• _REQUIRED WORK_: Could you resume the forum thread about covering stud walls and ceilings with poplar boards, picking up right after its final post?

• _DOCUMENT_:
# Wood walls and ceiling



## Mudball (May 31, 2006)

I have a chance to buy some poplar wood slats of different widths. Same thickness but different lengths and widths. It has been run through a plane so the surface is pretty smooth. What is the reason (if any) I cant just nail them to the 2X4 walls and ceiling ? Do I need to seal them with something first ? If so then what ? I would like to make this as simple as possible with little cost and time and where a more natural look is desired.
Thanks


----------



## Square Eye (May 31, 2006)

Poplar is an excellent choice for paneling walls. It's lightweight and accepts stain or paint exceptionally well. The lack of pine tar makes it easy to work with and cleaner. I'd seal it with a sanding sealer, or stain, or polyurethane if you want a cleanable moisture resistant finish. If you have bare studs, you might consider using a black plastic for a vapor barrier. That will make it look better at the joints. Installing it on the diagonal looks nice too!

Yep, very rustic and natural. Sounds good to me.


----------



## Mudball (May 31, 2006)

Thanks for the help. Would you also seal both sides of the boards ?
What we will have is a concrete block wall sealed on the interior with UGL Drylok and then a 2X4 stud wall and then attach the Poplar wood. Should we be concerned with a barrier of some kind between the Poplar and the 2X4's ?
We are concerned about moisture/mold.

• _DATA SHOWN_:
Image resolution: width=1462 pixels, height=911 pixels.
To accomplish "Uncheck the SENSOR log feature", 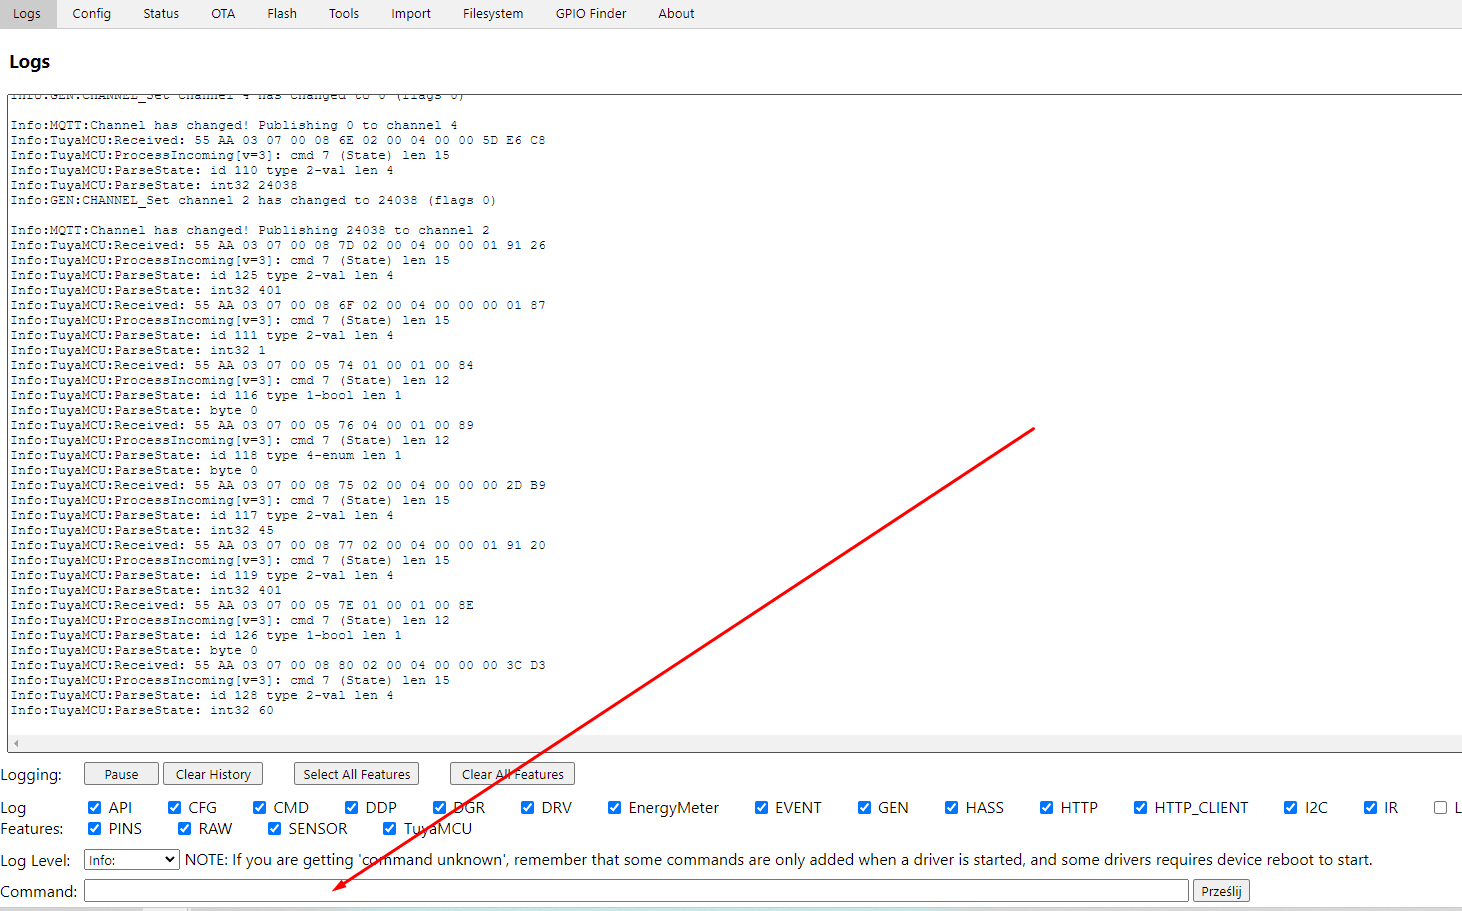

• _RESPONSE FOR THIS EXERCISE_:
Thanks


----------



## Square Eye (May 31, 2006)

You'll need to insulate the walls. The block will condense moisture. If you insulate it and put a moisture barrier over the studs, the moisture will certainly be limited from the humidity in the house.  The insulation will keep the cool surface of the blocks insulated and the vapor barrier will keep the moisture out of the wall cavity. Make sure that your dryer is vented outside and that bathroom vents are also vented outside, not into the basement or the attic. 

I would seal all sides of the boards.


----------



## Mudball (Jun 2, 2006)

Thanks Square Eye. My plan was to insulate the inside of the blocks. I do thank you for the help and advice of watching out for moisture problems and the other suggestions. I need all the help I can get Im not sure if we will go this route or not but it certainly helps to get answers and suggestions when a person is considering it.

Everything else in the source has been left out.